On the bad news side, a friend of ours was climbing down from her boat in the boatyard on her way to an appointment and was wearing “city” shoes. She missed a step, fell about 8 feet to the hard ground where she stayed calm while all hell broke loose around her trying to get medical care on site. The emergency response team was quite good (I know because I arrived seconds before they did and stayed with her the whole way), but she had a long and painful day transferring from the ground to the ambulance to the clinic bed to the ambulance, to the radiology table to the ambulance and finally to a hospital bed with very little pain medicine all while living with a fragmented fractured pelvis and, belatedly learned, a couple broken vertebrae.

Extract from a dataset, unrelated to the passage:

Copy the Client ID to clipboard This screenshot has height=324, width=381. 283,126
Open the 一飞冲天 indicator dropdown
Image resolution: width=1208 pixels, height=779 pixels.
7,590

She was airlifted back to the US the following day. It was a reminder to us all to be exceedingly careful on ladders and around the boatyard. Latest word is that she is fine after surgery.

For Thanksgiving, a bunch of our friends decided we should get together for a meal at Gringo Pete’s the place where a few of us had “apartments” (hotel rooms with kitchens). We all brought food and shared a lovely meal overlooking a gorgeous beach and toasted our good fortune to be living in sunny, 85 degree Mexico while our friends were shivering in 38 degree rain the same day in Seattle. Because our apartment or boat stoves were either unreliable or not very big, we decided roast chicken would do fine. Since you can go to Pollo Feliz (Happy Chicken) and get cooked whole chicken for 70 pesos ($7 and 2 for $12), we thought, why not? So a new tradition is born: cooked roasted chicken with all the fixins.

We participated in a cruiser swap meet where everyone brings their boat parts and etc. that they no longer want/need and hope that someone else will want/need them. We brought a few things and, unbelievably, sold them quite early in the proceedings. We had a tent and 2 sleeping bags from our travels down here which we sold to a Mexican man who bargained us down a bit from our asking price. Still we were thrilled to see our things go away and get some money in exchange. The next day we went with friends (who have bought our van!) to a Mexican flea market about 20 miles away. There, we saw our Mexican amigo with our tent and sleeping bags trying to sell them there for, you guessed it, a very healthy mark-up. We shook his hand and all laughed at the coincidence. Bienvenidos a Mexico!!

Suffice to say, we are enjoying Mexico again and have been happy to see a lot of friends from last season. Someday (soon?) we will actually take our boat out of the marina and check out the systems aboard more fully, run our watermaker and start to get our sea legs so we can head across the Sea of Cortez to Baja, down to La Paz and continue south from there. We saw our van drive off the other day with its new owners and so begins the next chapter.